The Bill of Rights did not create rights. It acknowledged them. Right before the July 4 holiday, it shouldn’t have been necessary to remind the four Supreme Court dissenters of *what Jefferson wrote in the Declaration of Independence*: “We hold these truths to be self-evident, that all men are created equal, that they are endowed by their Creator with certain unalienable Rights, that among these are Life, Liberty and the pursuit of Happiness. That to secure these rights, Governments are instituted among Men, deriving their just powers from the consent of the governed. … “

​


----------



## spnadmin (Dec 29, 2008)

NamJap ji

This is a very important point you are making. The Bill of Rights and the Declaration of Independence are based on a theory of "negative rights."

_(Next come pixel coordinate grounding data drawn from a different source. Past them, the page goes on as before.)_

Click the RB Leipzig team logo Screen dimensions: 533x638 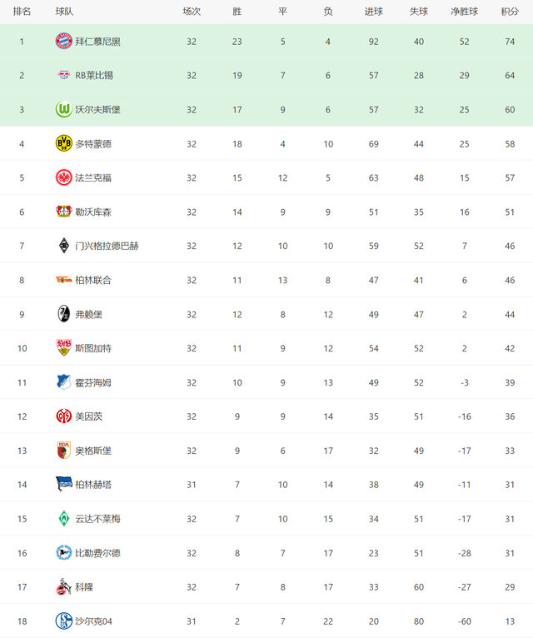coord(64,75)
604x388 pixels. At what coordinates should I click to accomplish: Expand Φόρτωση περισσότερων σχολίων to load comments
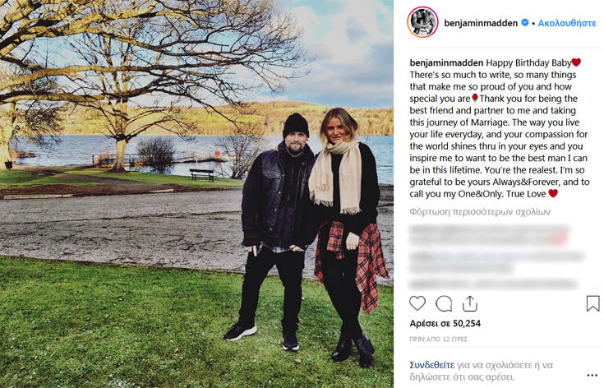(x=480, y=211)
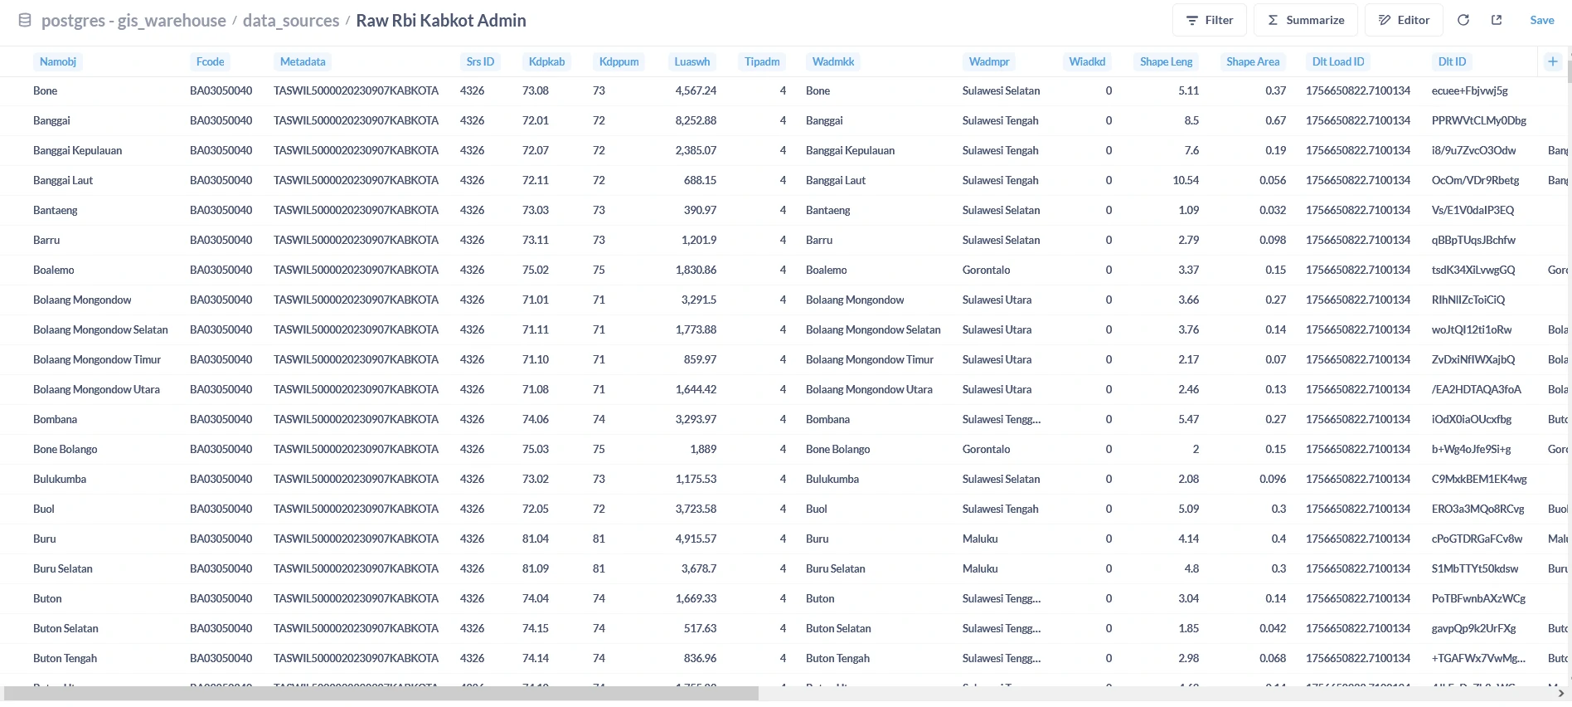Viewport: 1572px width, 707px height.
Task: Click the refresh icon in the top toolbar
Action: pyautogui.click(x=1463, y=20)
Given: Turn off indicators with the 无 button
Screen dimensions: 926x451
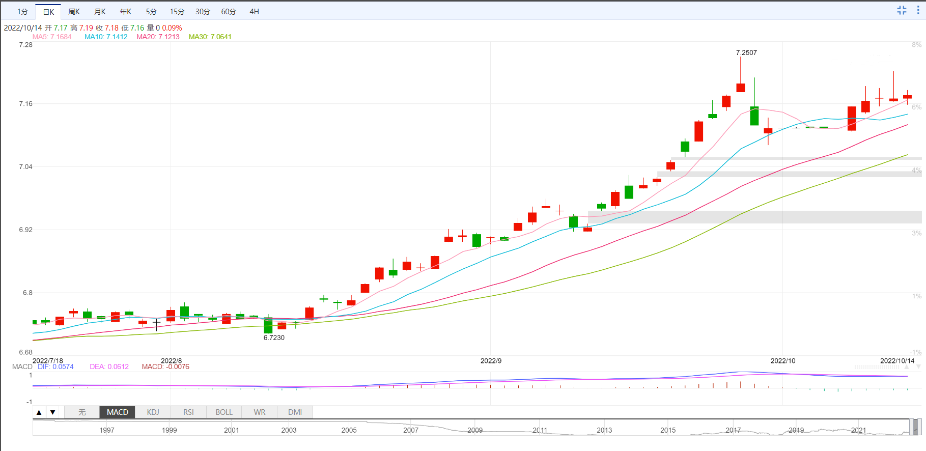Looking at the screenshot, I should [x=82, y=412].
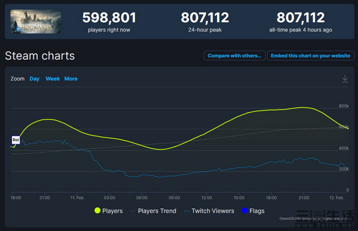358x231 pixels.
Task: Set chart zoom to Day
Action: [35, 79]
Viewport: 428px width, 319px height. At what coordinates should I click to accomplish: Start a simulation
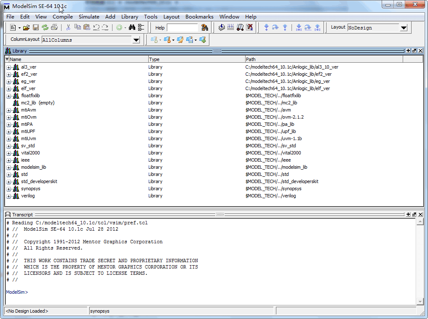coord(239,27)
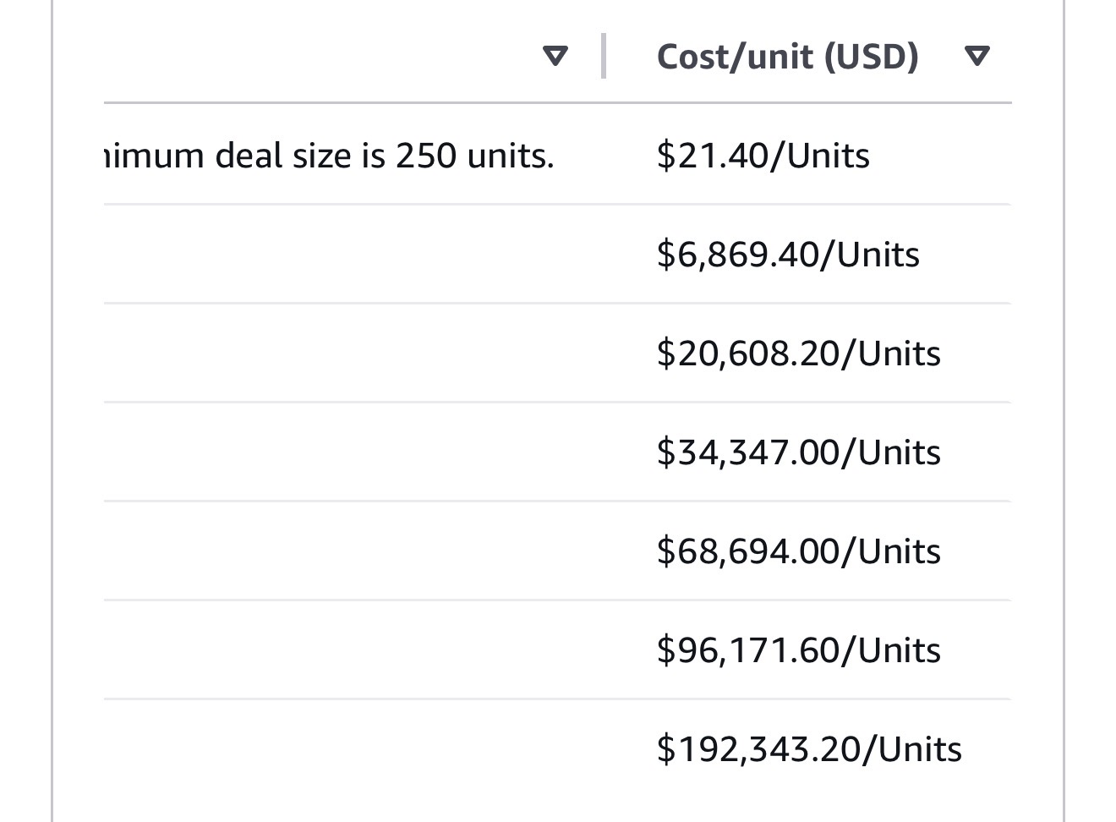
Task: Click the empty description cell in the $96,171.60 row
Action: 355,650
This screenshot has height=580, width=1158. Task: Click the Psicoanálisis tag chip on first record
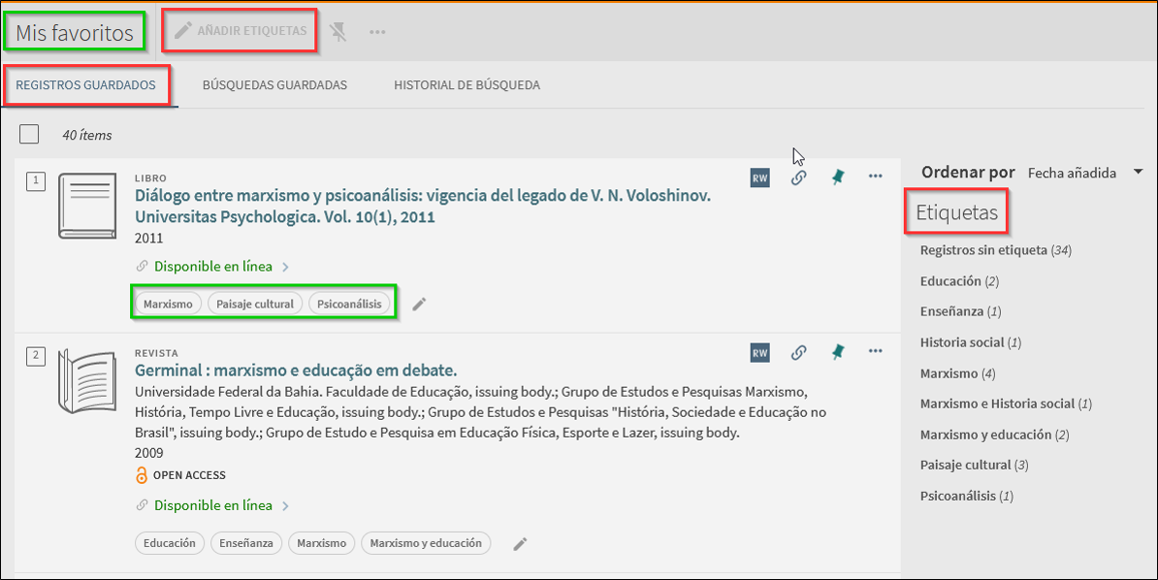click(x=349, y=305)
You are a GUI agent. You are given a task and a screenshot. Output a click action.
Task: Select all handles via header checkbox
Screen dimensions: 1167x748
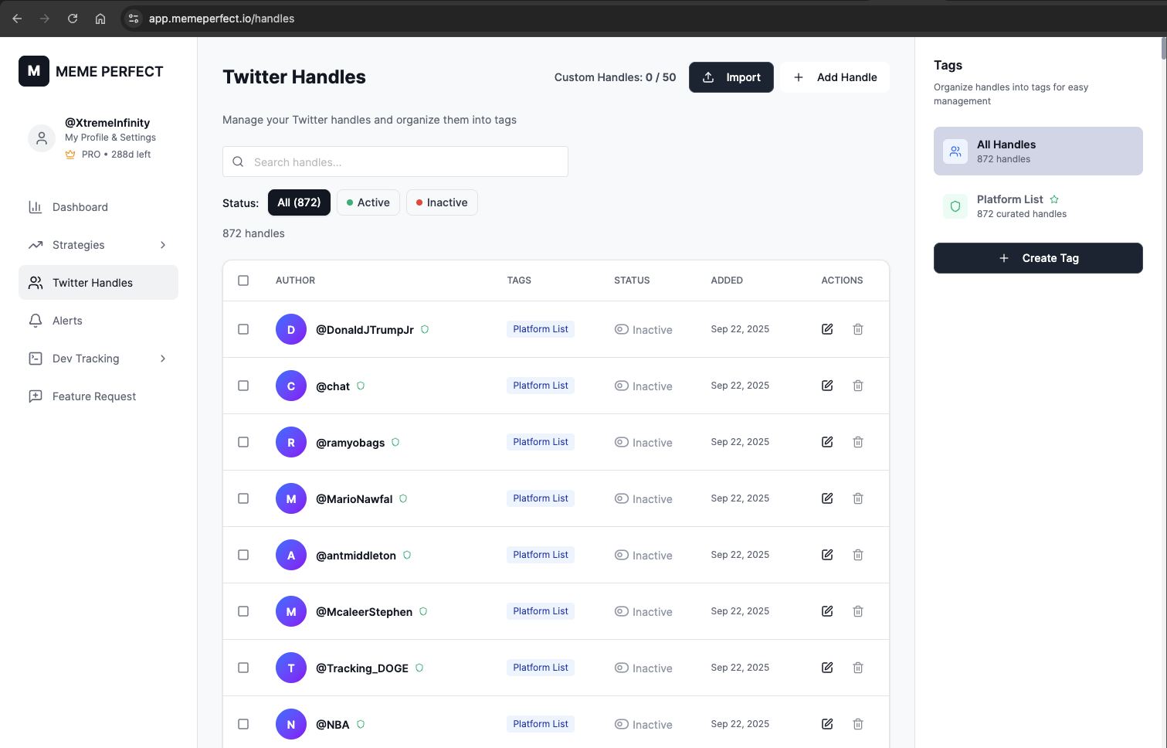pos(243,281)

As you quoted,  “We hold these truths to be self-evident, that all men are created equal, that they are endowed by their Creator with certain unalienable Rights, that among these are Life, Liberty and the pursuit of Happiness. That to secure these rights, Governments are instituted among Men, deriving their just powers from the consent of the governed. … “

  Negative rights means that basic rights are NOT given, because they always existed. In the US constitution, rights are assumed to exist and the government (federal, state and local) may NOT pass any legislation to remove these basic, inalienable rights. 

In constitutional governments where rights are given to people (theory of affirmative rights) the government can easily then take those rights away.

The US Britain and Commonwealth may be the countries where rights are assumed under "negative rights." The US gained this idea from the Magna Carta of England.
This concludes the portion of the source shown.